About 200 Russian fighters have arrived in Libya in the last two months as part of a broad campaign by the Kremlin to reassert its influence across the Middle East and Africa.
After years of providing behind-the-scenes support for a would-be Libyan strongman, Moscow is now pushing much more directly to shape the outcome of the country’s messy civil war, bringing in advanced Sukhoi jets, coordinated missile strikes, precision-guided artillery and skilled snipers.
It’s the same playbook that made Russia the biggest foreign influence in Syria’s war.
The Kremlin has intervened on behalf of the militia leader Khalifa Hifter, who is also backed by the U.A.E., Egypt, Saudi Arabia and, at times, France.
He is at war with a coalition of pro-government militias from western Libya that is nominally supported by the U.S. and other Western powers, though Turkey is its only real patron.
Turkey and the U.A.E. have turned Libya into the first war fought primarily by clashing fleets of armed drones.
But on the ground, small militias clash in a handful of deserted districts on the southern outskirts of Tripoli.
The U.S officially supports the government in Tripoli, but has played no part in the current civil war beyond calls for a political solution.
Libya has seen eight violent and chaotic years since the U.S. and European powers backed the uprising that toppled longtime dictator Moammar Gadhafi.
The oil-rich country’s sporadic civil war resumed in earnest in April when Haftar — whose forces control sparsely populated Eastern Libya — launched a surprise offensive against the feeble government.
It devolved into a bloody stalemate in the outskirts of Tripoli, the capital, with ongoing fighting fueled by foreign firepower, including armed drones.
Meanwhile, Russian mercenaries are bolstering the renegade Haftar’s offensive and dramatically changing the nature of the war, Interior Minister Fathi Bashagha said tonight in Washington.
Bashagha says he began to hear reports of Russian involvement over the summer, including from locals who described groups of light-skinned people “taking the roads through the desert.”
“By August, they were on the front lines,” he says. “The tactics used by Haftar’s forces drastically changed.
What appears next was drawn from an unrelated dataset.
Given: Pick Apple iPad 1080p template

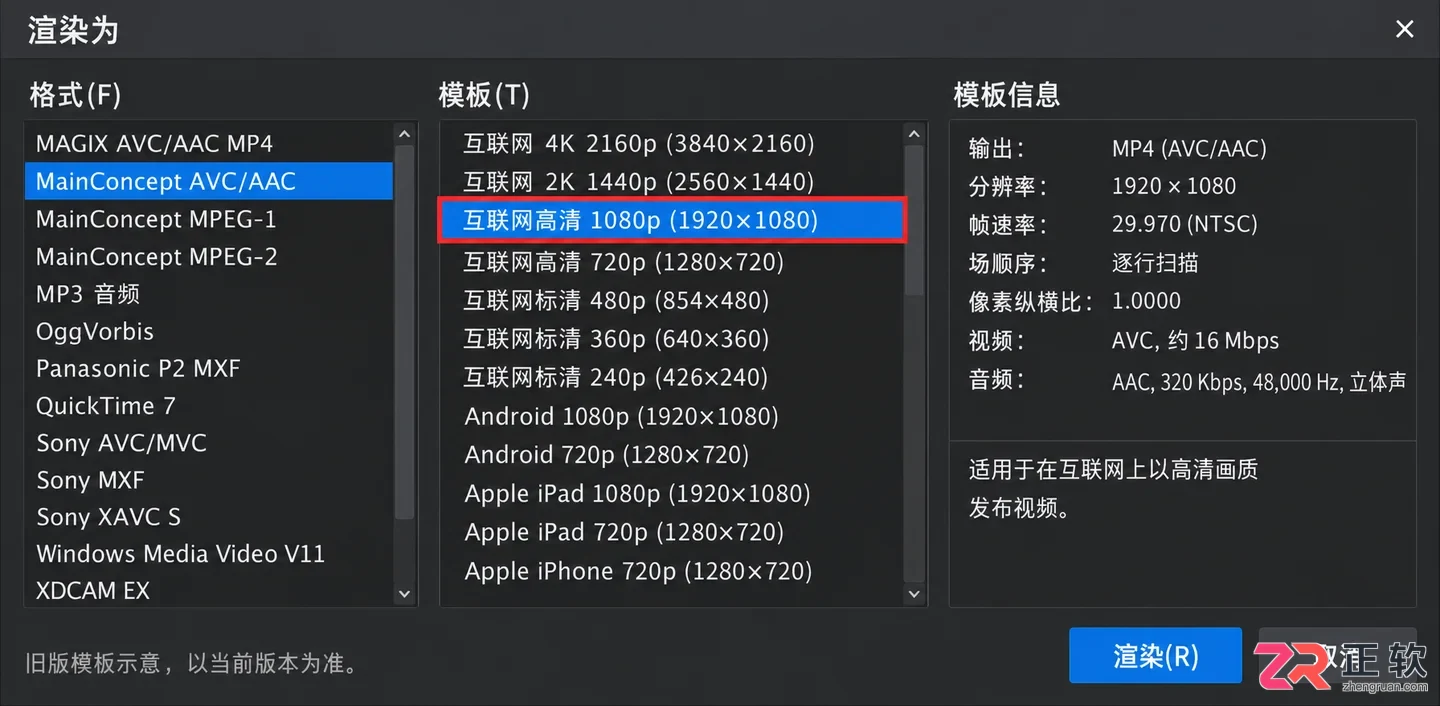Looking at the screenshot, I should click(x=672, y=494).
The operations were becoming very professional.”
Suddenly airstrikes were being conducted from higher altitudes and at night, he says.
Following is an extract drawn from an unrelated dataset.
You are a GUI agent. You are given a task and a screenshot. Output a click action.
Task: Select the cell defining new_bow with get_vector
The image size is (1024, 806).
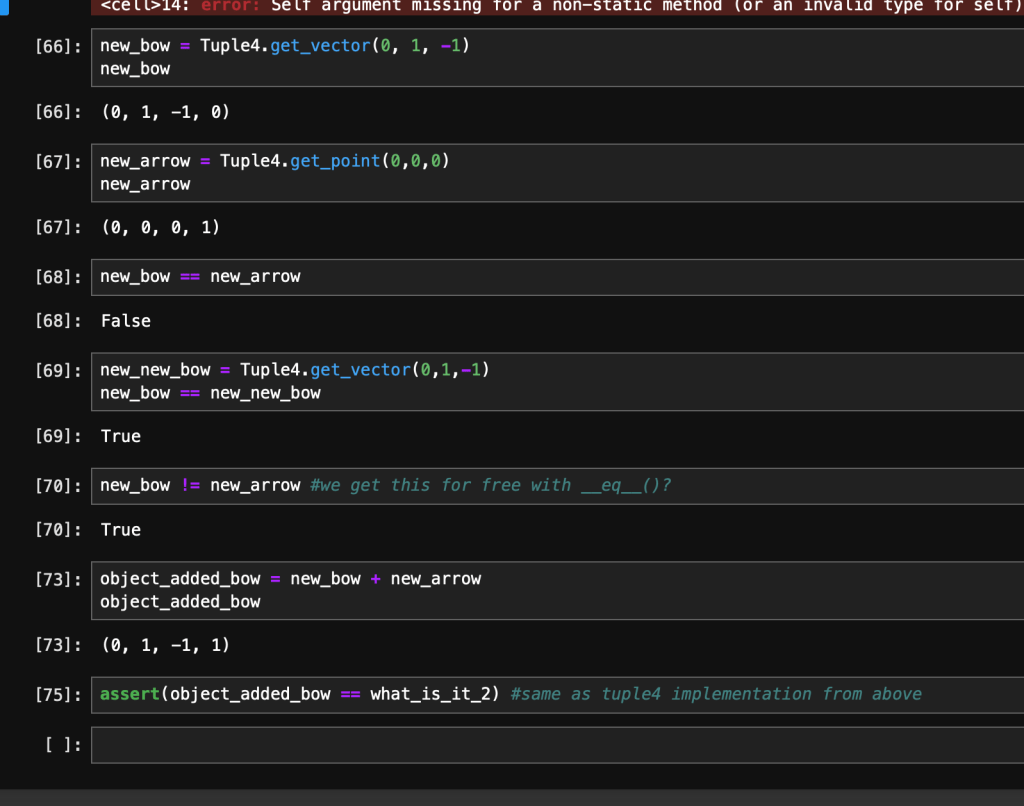click(x=556, y=57)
Russian snipers have also been “very effective and very harmful to our forces.”
Russia wants to install authoritarian governments and Libya needs democracy, Bashagha says.
He makes clear, though, that Tripoli is desperate for American support.
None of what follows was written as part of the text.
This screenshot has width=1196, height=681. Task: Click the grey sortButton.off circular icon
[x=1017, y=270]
“Ironically, the countries that support Haftar while he attacks a government that is internationally recognized are also allied with the United States,” he says. “We are hoping that the U.S. will help push against the UAE and Egypt, to stop their meddling in our country.”
Bashagha says he’s optimistic a summit that Germany is attempting to organize will lead to “some sort of solution” that can guarantee democracy in Libya. But he says Russia can’t offer any such guarantee “while they have Wagner on the front lines.”
Bashagha is adamant that it was not a mistake for the U.S. to intervene in Libya in 2011, but says after Gaddafi’s downfall — and particularly after the death of U.S. Ambassador Chris Stevens in Benghazi — “America left us alone.”
“That American withdrawal made many regional countries have their proxy wars, their wars of interest on Libyan soil. And finally now it’s the Russians.”